Routing implementation can be done from different devices like switches, firewalls, servers, load balancers, really any device that is able to receive/send packets, for that, RELIANOID does an advanced routing implementation super-efficient and effective adding options to be configured as customized if required, but how a simple routing system works and how RELIANOID Routing implements it and how to use the advanced features?
Basics #
Any simple routing system includes one simple routing table, this table is responsible for checking traffic rules against the packet like where source IP is coming from the packet or where and destination IP is going the packet to. Finally if the packet doesn’t match with any condition then the simple route table will forward the packet to the gateway and the packet will continue the path.
But what happens if more advanced behavior is required? For example, how to send the packet to different gateways based on the source address, or even forward the packet coming to the same network-based in complex algorithms or based in a marking packet system, so it is here where the RELIANOID implementation is taking place working in the following way.
When a packet is received, it is checked against a rule table, this rule table is responsible for sending the packet to a different routing table based on the information in the packet, once the forwarding decision to the routing table is taken the packet is checked against the given route table and finally sent to the next hop as indicated in the routing table.
Exploring a simple routing configuration #
The following diagram explains how a simple routing system takes the decision for packet forwarding:
The packet ingresses in the device through eth0 and the routing table checks the packet destination, now the packet will be sent to a given interface to be egressed. This way of working is simple and useful.
Exploring an advanced routing configuration in RELIANOID ADC #
As we already indicated the RELIANOID ADC appliance includes an advanced routing system, where first the packet is “rulerized” to be decided secondly to which table forward to it:
The routing module of RELIANOID ADC was designed with the following idea:
Each network interface (NICs, VLANs or Bonding) manages its own Routing table and gateway.
The traffic reaching a VIP will be managed by the same routing table for incoming traffic (from client to load balancer) than for outgoing traffic (from the load balancer to backend)
Each packet reaching a farm is marked so this mark is taken into account to redirect the packet to the next hop.
To keep a routing system simple with a minimum number of static routes because the static routes would increase adding more Interfaces.
In case that the ADC requires to connect to external systems, navigation proxy, DNS, hot fixes review, etc, a dedicated table will be used (table main).
Load Balanced traffic will use different tables than the main, to separate and isolate different kinds of traffic.

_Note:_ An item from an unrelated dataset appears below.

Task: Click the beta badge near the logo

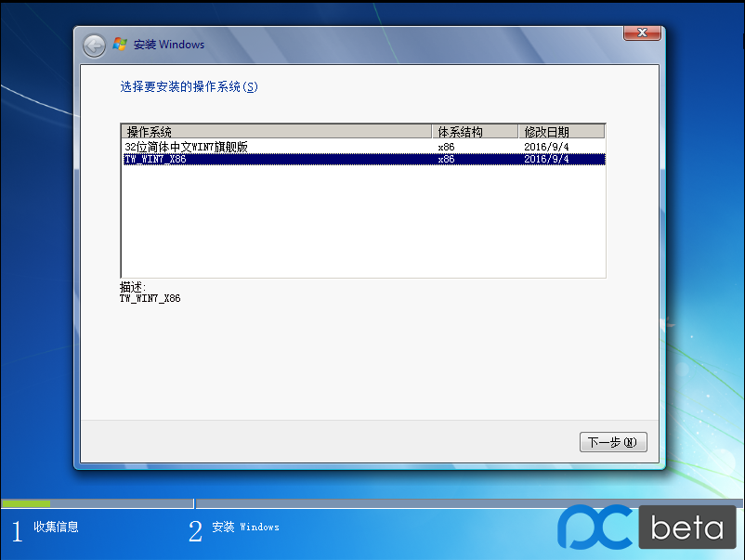Action: coord(686,527)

The following lines describe a real scenario, a RELIANOID ADC is configured with two NICs (eth0 and eth1).
Listing the routing table for NIC eth0:
ip route list table table_eth0
eth0 IP 192.168.100.10
eth0 NETMASK 255.255.255.0
eth0 Gateway 192.168.100.5
Listing the routing table for NIC eth1:
ip route list table table_eth1
eth1 IP 192.168.101.10
eth1 NETMASK 255.255.255.0
eth1 Gateway 192.168.101.5
VIP1 192.168.101.11
The default gateway for the table main is 192.168.100.5.

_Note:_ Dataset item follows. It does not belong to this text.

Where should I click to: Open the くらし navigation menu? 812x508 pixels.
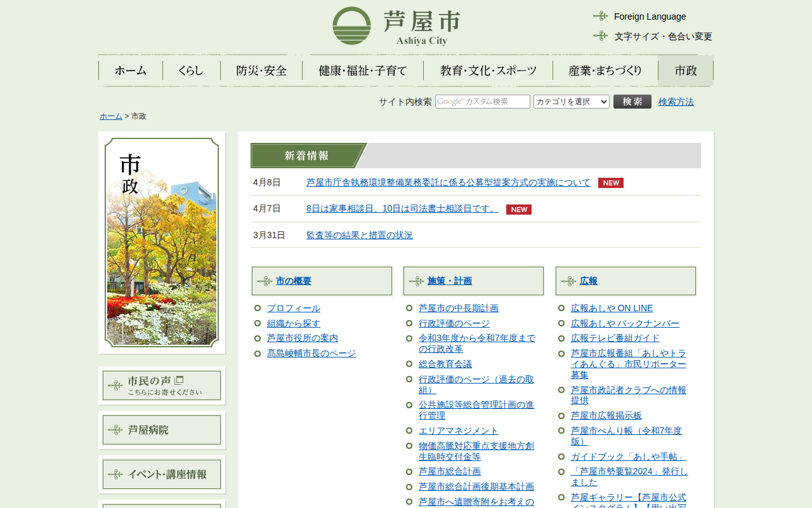pos(191,70)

This information can be shown with the command:
ip route list table main
A client reaches a virtual IP 192.168.101.11 in a farm L4XNAT in port 80, this farm has been configured for load balancing traffic against two backend servers 192.168.200.20 and 192.168.200.21.
The L4XNAT farm inside the LSLB module (Local Service Load Balancing) gives a unique mark identifier to each backend in each farm, so as soon as a packet reaches the VIP 192.168.101.11 in the Virtual port 80 configured in the eth1 the load balancing module assigns a mark to the packet just to identify the new destination, in the following step, the rule system checks the mark in the packet, based in this mark the routing system know to which route table the packet needs to be sent.

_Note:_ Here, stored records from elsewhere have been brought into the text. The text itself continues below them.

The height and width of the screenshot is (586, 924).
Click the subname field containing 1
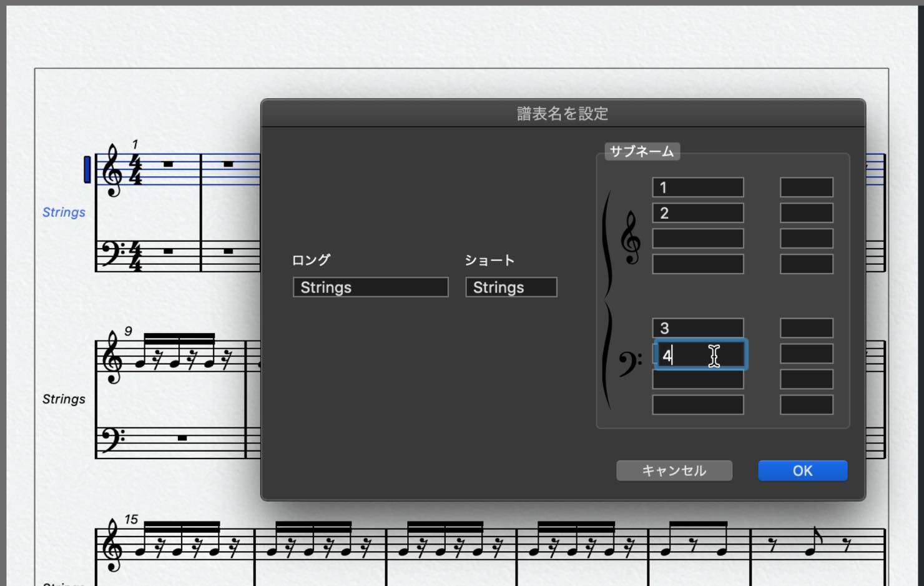click(x=698, y=187)
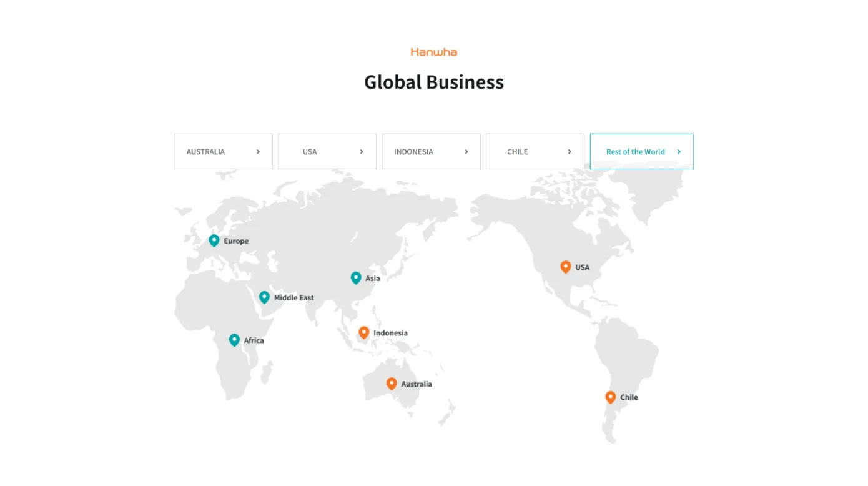Select the teal Africa map marker
This screenshot has height=486, width=868.
(234, 339)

For example, the l4xnat farm marks a packet with the value 201, which identifies the backend 192.200.20 in the farm configured in Virtual IP 192.168.200.20 and virtual port 80, now the rule table is able to forward the packet to the corresponding route table:
The routing rules can be listed with the command:
ip rule list
As it is shown in the ID 25998 all the traffic marked with mark 201 will be forwarded to table table_eth1, let check the content of table eth1:
Now the packet tries to reach the backend 192.168.200.20, checking the table, this destination IP is not accessed directly, so the default gateway will be used and the packet will be forwarded to 192.168.101.5 as the next hop.
With this mechanism First the System marks packets to identify the destination and later the advanced Routing system is able to forward the packet in a proper way to confirm it will reach the correct destination.
Additionally, the Routing system can be configured and modified as client requirements, In case you want to alter the rule system please refer to the web GUI section NETWORK > Routing > Rules and in case you want to alter some routing table please refer to the web GUI section NETWORK > Routing > Tables.